CMAF — Common Media Application Format — is the MPEG standard that lets the same media segments serve both HLS and DASH. Before CMAF, broadcasters supporting both protocols had to encode and store two complete copies of every video: one in HLS's traditional MPEG-TS container, one in DASH's fragmented MP4. CMAF unifies them into a single fragmented MP4 format that both protocols can use, cutting storage by 50 % and simplifying the entire delivery pipeline.

The mechanics: CMAF defines a strict, interoperable flavour of fragmented MP4 (fMP4) with consistent rules for segments, encryption (cenc), captions and metadata. The packager produces CMAF segments, and the same files get advertised via an HLS playlist for Apple devices and a DASH manifest for everything else. Viewer-side, an iPhone fetches the HLS playlist and downloads CMAF segments; a Chrome browser on Android fetches the DASH manifest and downloads the same CMAF segments from the same CDN locations. Caching becomes far more efficient because the same content lives at the same URLs for both audiences.
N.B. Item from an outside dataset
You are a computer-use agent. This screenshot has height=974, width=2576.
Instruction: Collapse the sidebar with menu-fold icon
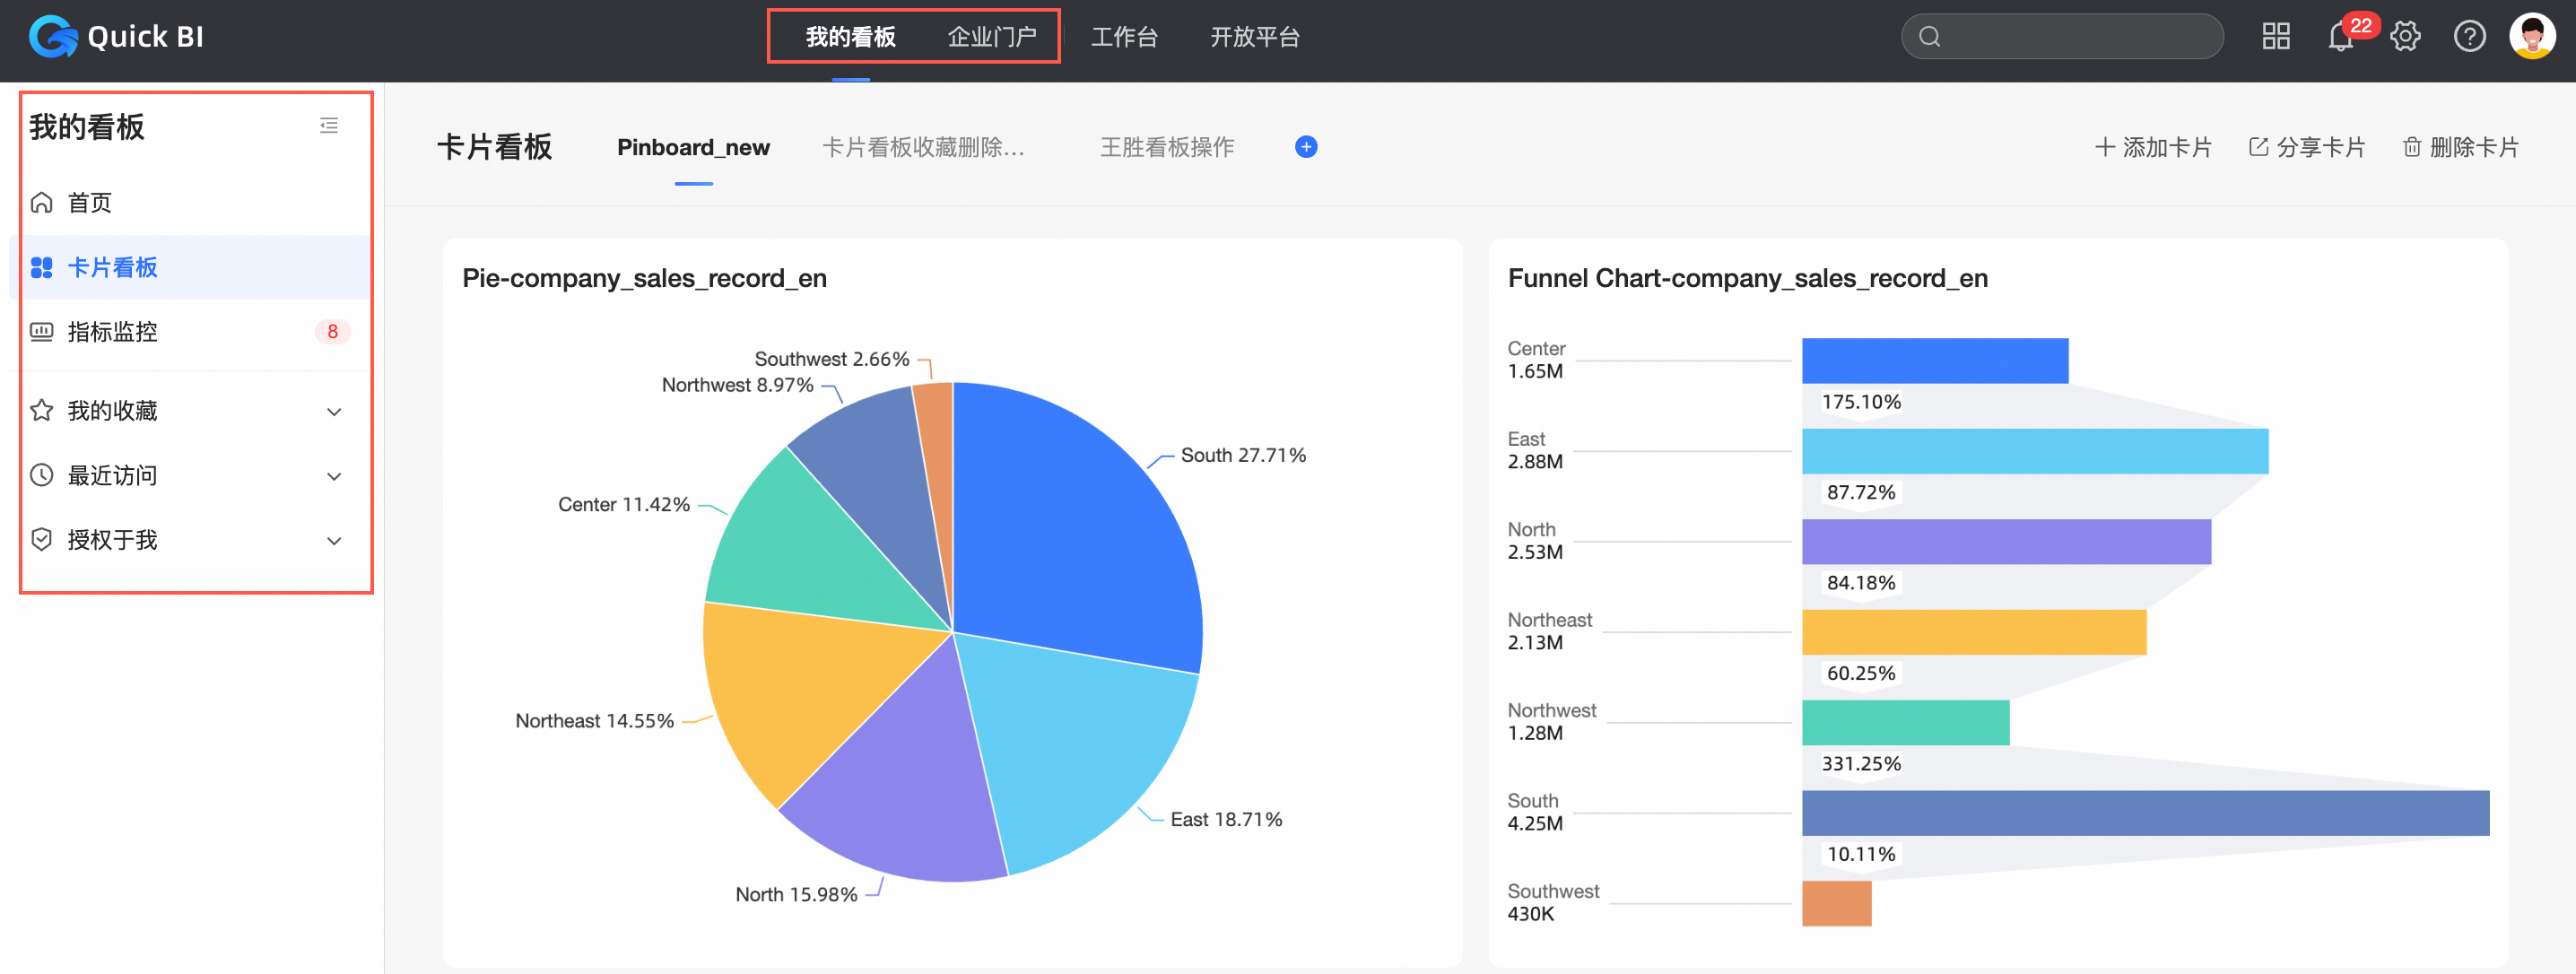point(329,126)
For a product team in 2026, CMAF is the universal target for new streaming infrastructure. Apple Low-Latency HLS (LL-HLS) is CMAF-based; DASH-IF's recommended profiles are CMAF-based; every modern packager (Shaka Packager, AWS MediaPackage, Bitmovin) outputs CMAF by default. The migration from "separate HLS and DASH pipelines" to "one CMAF pipeline serving both" is essentially complete at major streaming services. If you're building a streaming product today, ship CMAF. The Wowza state-of-2026 report calls CMAF "best-in-class implementation logic" with feature parity now the default across HLS and DASH.